Informal Latency Benchmark for Redis GET/SET using redis_cpp
(From the half-baked-benchmarking-department in conjunction with the I-should-stash-the-results somewhere department…)
Benchmarking is serious business on the internet — you don’t want to misrepresent anyone and their hard work on any given product. That having been said, sometimes I just want ballpark values for a “lazy” estimate on what kind of numbers I’d get with a crude attempt at using a particular product.
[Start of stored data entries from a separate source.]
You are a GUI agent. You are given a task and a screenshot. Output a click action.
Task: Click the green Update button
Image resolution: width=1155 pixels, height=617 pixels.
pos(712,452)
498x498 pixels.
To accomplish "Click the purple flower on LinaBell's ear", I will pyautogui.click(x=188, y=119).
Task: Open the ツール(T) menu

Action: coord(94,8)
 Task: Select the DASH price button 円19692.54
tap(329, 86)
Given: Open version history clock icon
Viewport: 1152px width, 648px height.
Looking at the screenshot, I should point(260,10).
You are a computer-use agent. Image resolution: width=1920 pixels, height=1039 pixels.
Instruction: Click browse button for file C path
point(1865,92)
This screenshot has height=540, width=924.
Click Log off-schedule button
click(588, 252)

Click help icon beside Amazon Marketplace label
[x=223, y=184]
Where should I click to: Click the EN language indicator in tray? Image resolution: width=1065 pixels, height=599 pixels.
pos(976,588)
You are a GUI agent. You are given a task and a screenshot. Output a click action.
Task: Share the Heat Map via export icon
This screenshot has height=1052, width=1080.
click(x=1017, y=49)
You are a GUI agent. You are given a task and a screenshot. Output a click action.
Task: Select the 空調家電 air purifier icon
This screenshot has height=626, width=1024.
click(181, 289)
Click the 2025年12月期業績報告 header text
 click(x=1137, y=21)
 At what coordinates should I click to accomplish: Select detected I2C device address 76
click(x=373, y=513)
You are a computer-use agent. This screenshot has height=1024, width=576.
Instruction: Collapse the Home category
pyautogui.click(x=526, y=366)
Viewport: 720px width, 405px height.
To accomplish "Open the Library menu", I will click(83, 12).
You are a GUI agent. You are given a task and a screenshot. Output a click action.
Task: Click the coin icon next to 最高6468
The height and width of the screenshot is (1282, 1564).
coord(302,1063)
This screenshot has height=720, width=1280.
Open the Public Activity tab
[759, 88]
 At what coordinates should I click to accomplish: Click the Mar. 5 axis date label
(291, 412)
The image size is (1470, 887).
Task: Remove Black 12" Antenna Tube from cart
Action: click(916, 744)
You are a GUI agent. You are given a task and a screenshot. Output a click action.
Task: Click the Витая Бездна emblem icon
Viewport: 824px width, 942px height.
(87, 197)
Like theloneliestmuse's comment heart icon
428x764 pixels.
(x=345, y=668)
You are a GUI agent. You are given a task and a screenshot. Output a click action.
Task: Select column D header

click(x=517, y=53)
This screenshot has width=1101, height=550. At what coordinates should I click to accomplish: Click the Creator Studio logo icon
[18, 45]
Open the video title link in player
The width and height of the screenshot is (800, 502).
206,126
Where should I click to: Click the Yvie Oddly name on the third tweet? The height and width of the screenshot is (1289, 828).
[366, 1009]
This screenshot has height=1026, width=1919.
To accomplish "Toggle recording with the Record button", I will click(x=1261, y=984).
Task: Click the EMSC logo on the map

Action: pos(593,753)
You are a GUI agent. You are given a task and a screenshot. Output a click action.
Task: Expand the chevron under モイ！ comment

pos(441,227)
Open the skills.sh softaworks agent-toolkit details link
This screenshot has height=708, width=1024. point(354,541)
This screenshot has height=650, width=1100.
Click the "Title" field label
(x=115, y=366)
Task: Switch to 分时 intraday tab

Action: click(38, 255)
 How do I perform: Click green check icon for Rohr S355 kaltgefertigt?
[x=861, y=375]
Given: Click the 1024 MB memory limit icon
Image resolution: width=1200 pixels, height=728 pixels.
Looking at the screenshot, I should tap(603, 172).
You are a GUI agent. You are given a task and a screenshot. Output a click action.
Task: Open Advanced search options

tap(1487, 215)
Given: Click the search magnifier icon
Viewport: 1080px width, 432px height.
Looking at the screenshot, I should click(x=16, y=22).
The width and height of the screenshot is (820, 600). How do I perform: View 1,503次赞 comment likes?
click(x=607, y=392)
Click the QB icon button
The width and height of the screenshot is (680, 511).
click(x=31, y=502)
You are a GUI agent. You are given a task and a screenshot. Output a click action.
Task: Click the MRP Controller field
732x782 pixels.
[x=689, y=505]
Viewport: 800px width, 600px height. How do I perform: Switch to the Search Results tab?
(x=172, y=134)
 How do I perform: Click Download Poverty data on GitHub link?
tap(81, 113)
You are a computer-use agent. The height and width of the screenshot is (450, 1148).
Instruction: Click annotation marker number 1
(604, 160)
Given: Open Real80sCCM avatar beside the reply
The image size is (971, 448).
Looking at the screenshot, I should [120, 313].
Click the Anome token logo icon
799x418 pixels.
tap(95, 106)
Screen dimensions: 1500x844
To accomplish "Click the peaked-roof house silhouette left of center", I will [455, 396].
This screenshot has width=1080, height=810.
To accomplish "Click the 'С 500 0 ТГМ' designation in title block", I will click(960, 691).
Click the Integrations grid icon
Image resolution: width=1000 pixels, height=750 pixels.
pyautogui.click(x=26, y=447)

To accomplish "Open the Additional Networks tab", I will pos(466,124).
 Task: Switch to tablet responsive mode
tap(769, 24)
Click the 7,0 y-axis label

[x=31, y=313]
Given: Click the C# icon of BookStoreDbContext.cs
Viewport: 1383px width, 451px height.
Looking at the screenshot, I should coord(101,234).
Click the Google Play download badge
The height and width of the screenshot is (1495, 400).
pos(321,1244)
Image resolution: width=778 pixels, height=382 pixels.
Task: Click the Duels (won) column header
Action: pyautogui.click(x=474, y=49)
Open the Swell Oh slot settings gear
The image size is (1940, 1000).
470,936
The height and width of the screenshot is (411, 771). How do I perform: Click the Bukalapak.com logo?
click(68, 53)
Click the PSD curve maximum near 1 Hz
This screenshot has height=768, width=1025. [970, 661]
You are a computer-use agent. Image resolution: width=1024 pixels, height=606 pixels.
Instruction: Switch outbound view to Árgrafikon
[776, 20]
My use case was simple — I have a complex calculation that takes tens of milliseconds. Calculating it on the fly when needed is too slow given the scale of work involved. I wanted to precompute the values once and store them in place. I was curious how low-effort I could get if I just stashed my computation results in redis and then fetched them on demand via a get using cpp_redis (available here https://github.com/Cylix/cpp_redis) I used some crude code (very crude — I didn’t dig deep and just copied some sample code in cpp_redis) that looks something like this:
auto keyspace = CreateSampleSet( client );
for( auto& key : keyspace ) {
struct timeval tv1, tv2;
gettimeofday( &tv1, NULL );
auto getreply = client.get( key );
client.commit();
getreply.wait();
gettimeofday( &tv2, NULL );
int64_t sample1 = (tv1.tv_sec * 1000000 + tv1.tv_usec);
int64_t sample2 = (tv2.tv_sec * 1000000 + tv2.tv_usec );
measurements.push_back( sample2 - sample1 );
}
I’ll let the numbers speak for themselves, but this is the histogram I got out of the experiment. I used an i7-3930k on a moderately loaded system with 64GB of RAM (mostly available.) The configuration was just over a local socket, same machine, default cpp_redis configuration using tacopie (accompanies cpp_redis), connecting to localhost over port 6379.
I tossed out the outliers. There were a few, but they were a tiny fraction of the total number of outcomes. The above distribution seemed like “typical” performance on my system. The distribution didn’t change too much from run to run.
In my use case, I will probably stick with stashing values in postgres and load everything up front at once vs get/setting on individual values. However, it’s nice to know the cost of being lazy, should the need arise. 👌